How to Hack and Speed Up Direct3D 11 Render Calls

DirectX logo

Humus has explained a cool hack that allows to speed up a bit the Direct3D 11 render calls. The ID3D11DeviceContext is an abstract class with pure virtual functions. The principle of the hack is to directly access to real function pointer avoiding indirections due to the virtual table. For example, here how we can accelerate the function ID3D11DeviceContext::DrawIndexed().

In the virtual table of the ID3D11DeviceContext object, the entry index of DrawIndexed 12 because there are 12 function pointers before: DrawIndexed is the 6th member declared in ID3D11DeviceContext. ID3D11DeviceContext inherits from ID3D11DeviceChild which has 4 virtual functions and which in turn inherits from IUnknown which has 3: DrawIndexed is the 13th function of ID3D11DeviceContext so its zero-based index is 12.

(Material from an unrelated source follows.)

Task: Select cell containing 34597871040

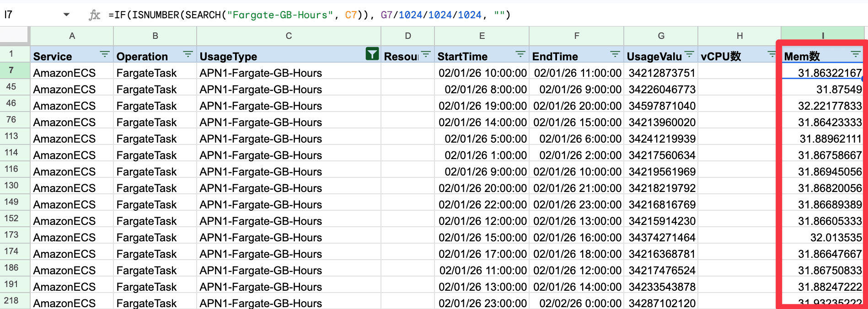Action: click(661, 106)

typedef void (STDMETHODCALLTYPE *DrawIndexed_func) 
 (ID3D11DeviceContext *, UINT, UINT, INT); 

static DrawIndexed_func fast_DrawIndexed = 0;

ID3D11DeviceContext* ctx

void **virtual_table = *(void ***)ctx; 
fast_DrawIndexed = (DrawIndexed_func)(virtual_table[12]); 

fast_DrawIndexed(ctx, num_faces, 0, 0);

This hack allows to reduce the assembly code by 2 instructions: 6 instructions against 8 for the standard call.

I quickly tested this hack in the D3D11 render path of MSI Kombustor and it works fine. I didn’t noticed a real difference in speed, but it should be faster because of smaller number of instructions.

Here is a overview of the ID3D11DeviceContext class hierarchy:

    virtual HRESULT STDMETHODCALLTYPE QueryInterface(......) = 0; 
    virtual ULONG STDMETHODCALLTYPE AddRef(......) = 0; 
    virtual ULONG STDMETHODCALLTYPE Release(......) = 0; 

ID3D11DeviceChild : public IUnknown
    virtual void STDMETHODCALLTYPE GetDevice(......) = 0; 
    virtual HRESULT STDMETHODCALLTYPE GetPrivateData(......) = 0; 
    virtual HRESULT STDMETHODCALLTYPE SetPrivateData(......) = 0; 
    virtual HRESULT STDMETHODCALLTYPE SetPrivateDataInterface(......) = 0; 

ID3D11DeviceContext : public ID3D11DeviceChild
    virtual void STDMETHODCALLTYPE VSSetConstantBuffers(......) = 0; 
    virtual void STDMETHODCALLTYPE PSSetShaderResources(......) = 0; 
    virtual void STDMETHODCALLTYPE PSSetShader(......) = 0; 
    virtual void STDMETHODCALLTYPE PSSetSamplers(......) = 0; 
    virtual void STDMETHODCALLTYPE VSSetShader(......) = 0; 
    virtual void STDMETHODCALLTYPE DrawIndexed(......) = 0; 



  • hornet

    …will only be faster if you’re actually CPU limited. Guessing your GPU-testing app is GPU-limited, assuming your wrote it well :)

  • susheel

    2 instructions isn’t very much. Maybe not worth it. What is the cost of those two instructions in real time terms? On modern CPUs most instructions like mov are very very fast.

    Then the question arises about portability. Considering this code works with a 64bit compiler, what about 32bit? Also different compilers *could* manage the VTable differently. Will this work with with other compilers?

    99% of the bottleneck in speed (if there is one) with regards to the Direct3D Draw*() functions is data transfer across to the gfx card. If there is indeed a bottle-neck why not batch and try to minimize draw calls?

    On a side note — Direct3D pointers are COM based and should not directly be typecast. This might work in this case but generalizing this behavior for other functions might lead to unexpected and catastrophic failure — since we do not know how D3D internally manages it’s reference counted COM pointers.